Texto fornecido:
Foram chocantes as imagens de violência divulgadas na tarde de 4 de setembro passado. Um homem de 49 anos e uma mulher de 25,
estão na igreja, aparentemente, para rezar. Mas conversam e seu diálogo vai
ficando tenso, a ponto de chamar a atenção dos vigilantes do templo. Depois, os
dois saem e a polícia é avisada.
À frente da escadaria da igreja, começa a agressão
física à mulher; a cena de violência chama a atenção dos passantes, que começam
a se aproximar; a polícia acorre e isola a área; o homem está armado. Os
filminhos pelo celular se espalham rapidamente pela internet. Repórteres de uma
TV encontram-se no local e transmitem tudo ao vivo: é furo de reportagem! O
homem é valentão; arma em punho, ele ameaça matar a mulher, mas ela resiste e
tenta segurar a mão dele, para evitar que atire. A polícia procura controlar a
situação e desarmar o agressor, que parece tomado por um surto de violência.

Enunciado da tarefa: No relato sobre a agressão diante da igreja, explique por que a mulher tenta segurar a mão do homem. A listagem é um material à parte, independente do texto.

Material fornecido:

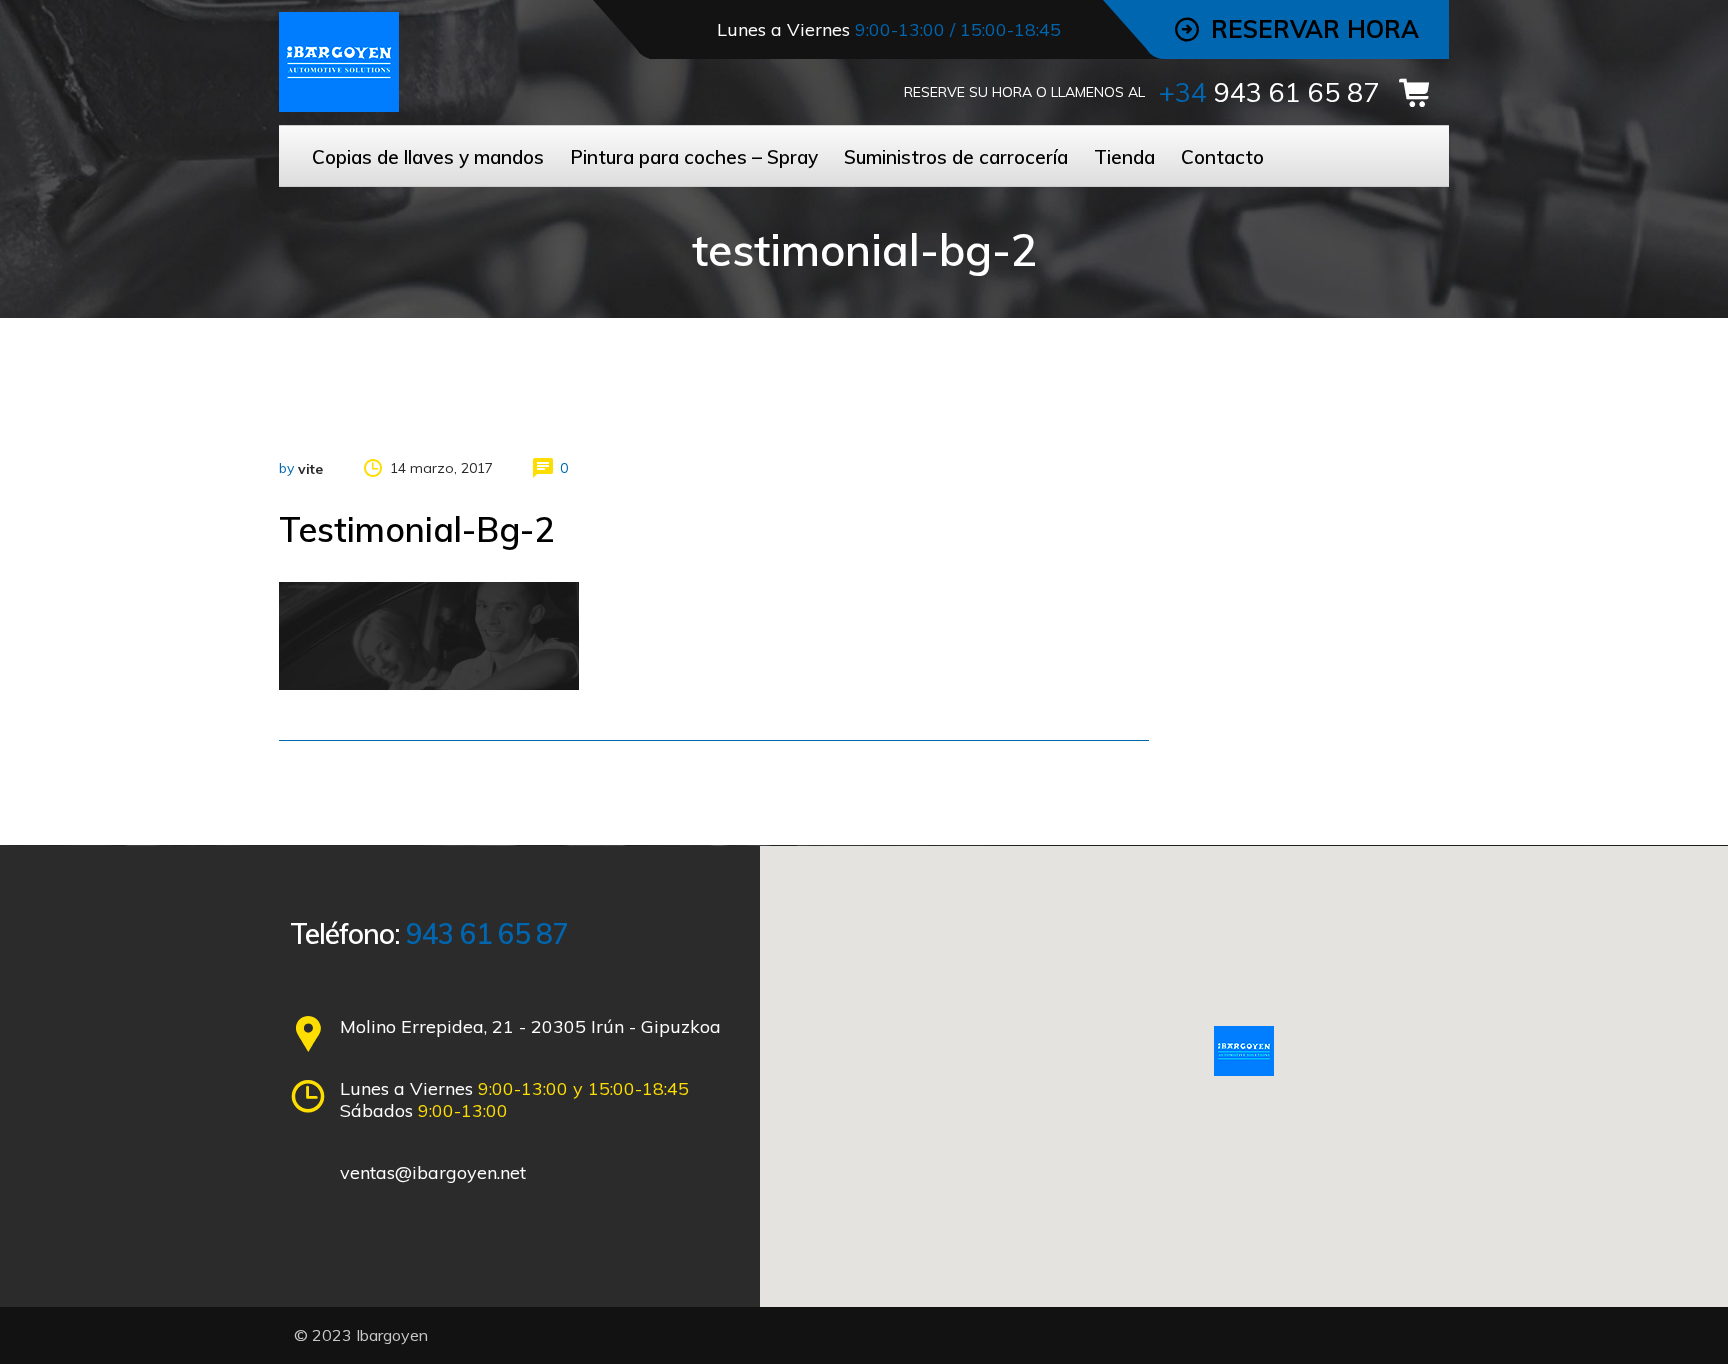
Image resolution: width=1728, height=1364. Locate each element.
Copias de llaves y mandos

Resposta: Ela tenta segurar a mão dele para evitar que atire, pois ele está com a arma em punho e ameaça matá-la.